AYYANGAR, N. RAJAGOPALA
SIKRI, S.M.
CITATION:
1965 AIR 195 1964 SCR (7) 49
CITATOR INFO :
RF 1973 SC 569 (22,25)
ACT:
Decree-Special Leave against decision of a Single Judge
Right to move under Letters Patent not availed of-Special
Leave if and when can be revoked-Basic requirement in pass-
ing decree not satisfied-Propriety and Legality -Code of
Civil Procedure, 1908 (Act 5 of 1908), s. 100-Constitution
of India, Art. 136.
HEADNOTE:
The respondents brought a suit for a mandatory injunction
directing the removal of certain masonry structure on suit
site and for a permanent injunction restraining the
appellants from encroaching upon the suit property and from
causing obstruction to the right of way of the residents of
the village.
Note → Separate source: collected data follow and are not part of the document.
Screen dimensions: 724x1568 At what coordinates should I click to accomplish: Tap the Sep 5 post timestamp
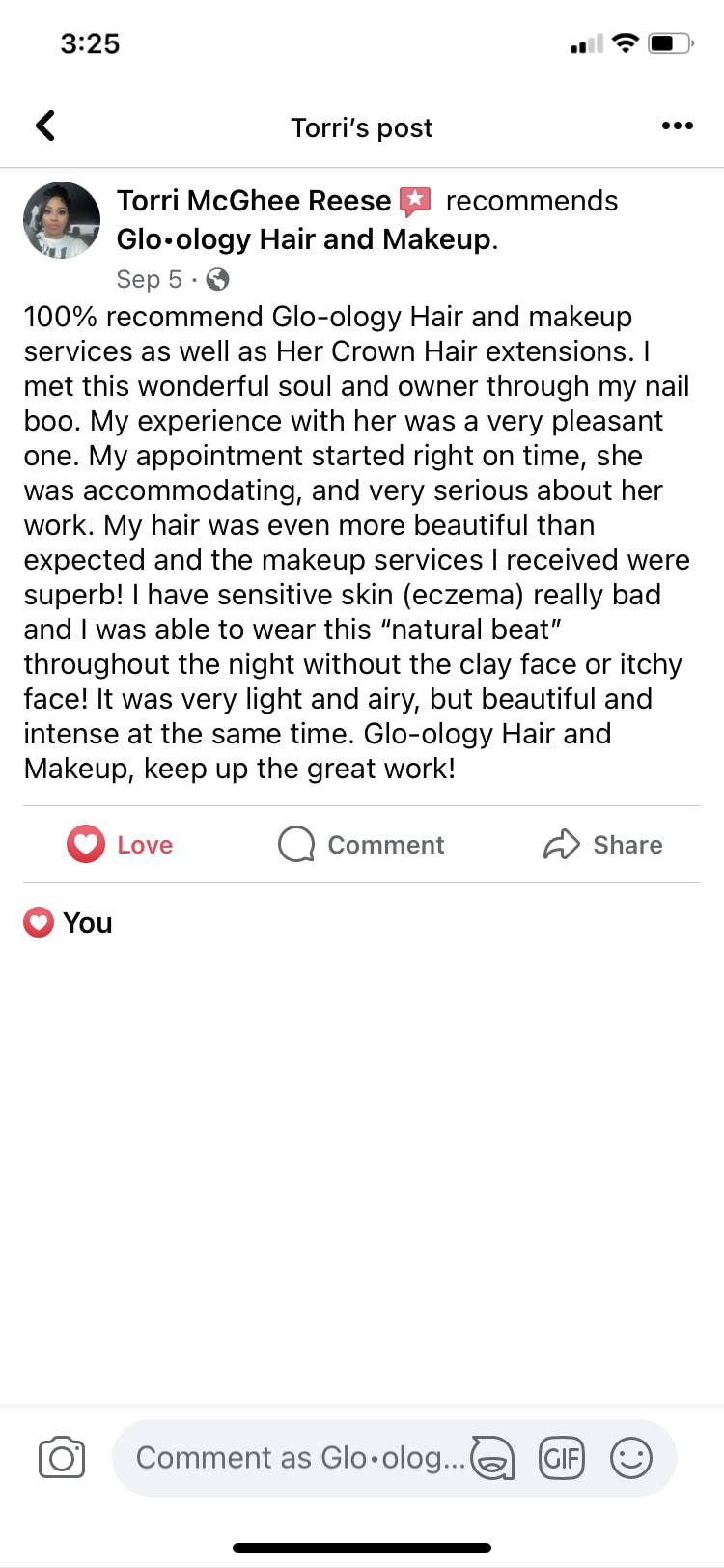(149, 280)
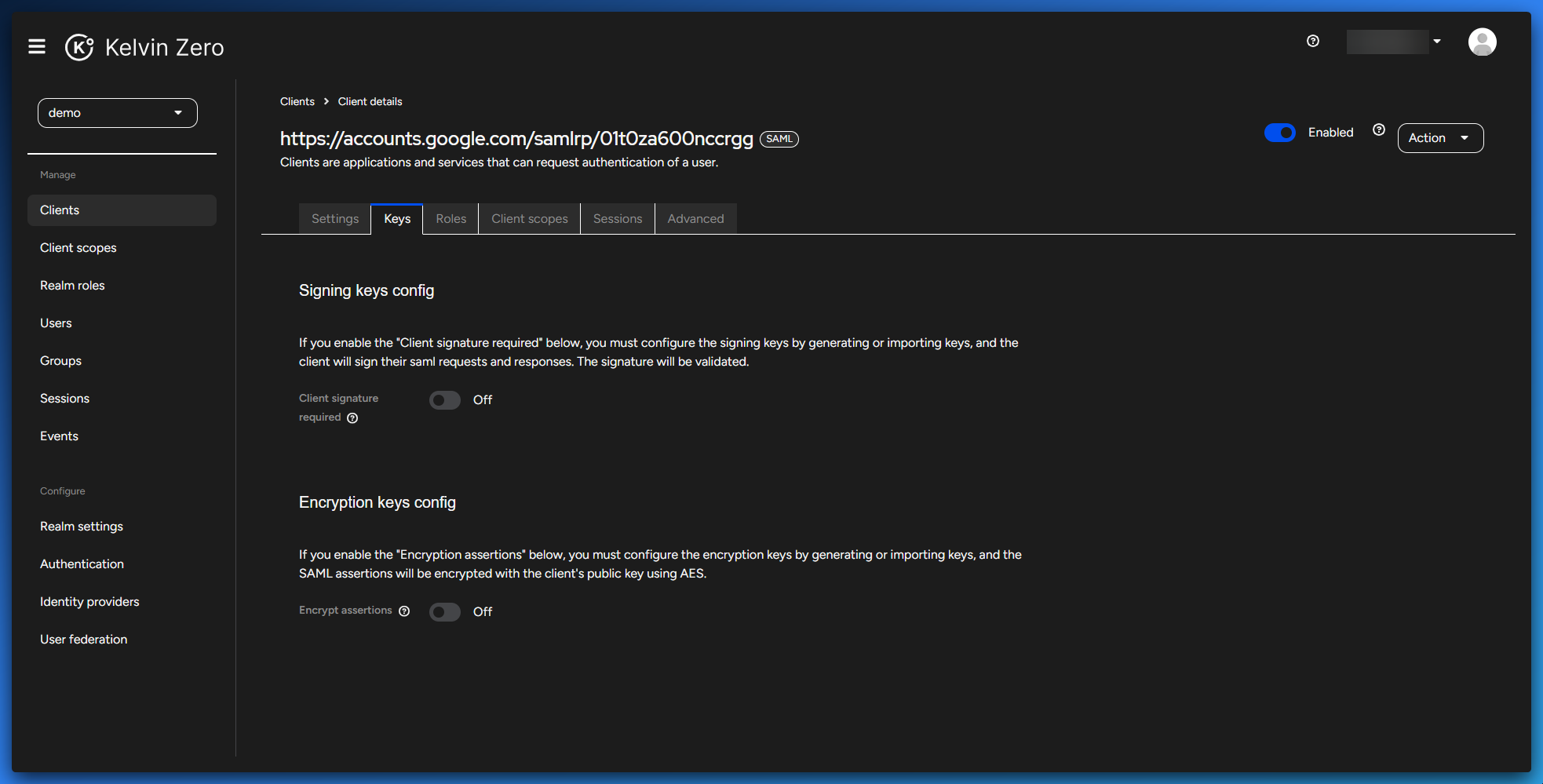Show help for Encrypt assertions
The width and height of the screenshot is (1543, 784).
pos(404,611)
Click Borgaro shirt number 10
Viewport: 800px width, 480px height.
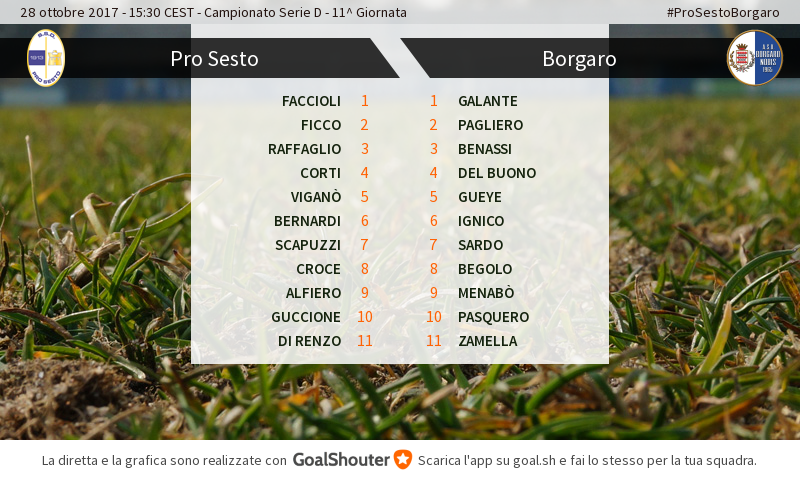click(434, 317)
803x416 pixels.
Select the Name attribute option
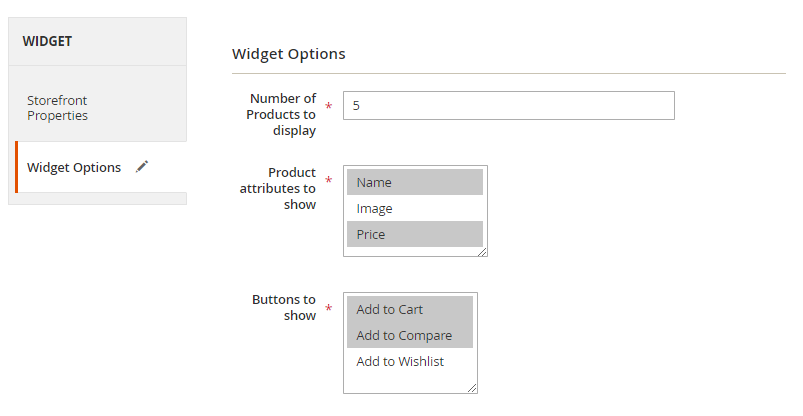pos(415,182)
They claimed that the suit property formed
part of a public street and the appellants had no right to
encroach upon it. The appellants claimed the suit property
as absolute owners and as such, they were entitled to use it
in any manner they pleased. The trial. Court decreed the
suit. On appeal, the learned Subordinate Judge set aside
the decree. On challenge of this decree by the respondents
in second appeal before the High Court, the learned single
Judge passed a decree in their favour. All that the learned
Judge stated in his judgment was that "after a careful
consideration of all the issues that arise for decision in
this second appeal, I am of the opinion that the best form
in which a decree could be given to the plaintiffs is in the
following terms" and then he proceeded to set out the terms
of his decree. On appeal by Special Leave the appellants
contended that the method adopted by the learned Judge in
disposing of the second appeal before him clearly shows that
the judgment delivered by him cannot be sustained. The
respondents, raised a preliminary objection that since the
appellants did not avail themselves of the remedy available
to them under the Letters Patent of the High Court either
the special Leave granted by this Court should be revoked,
or the appeal should be dismissed.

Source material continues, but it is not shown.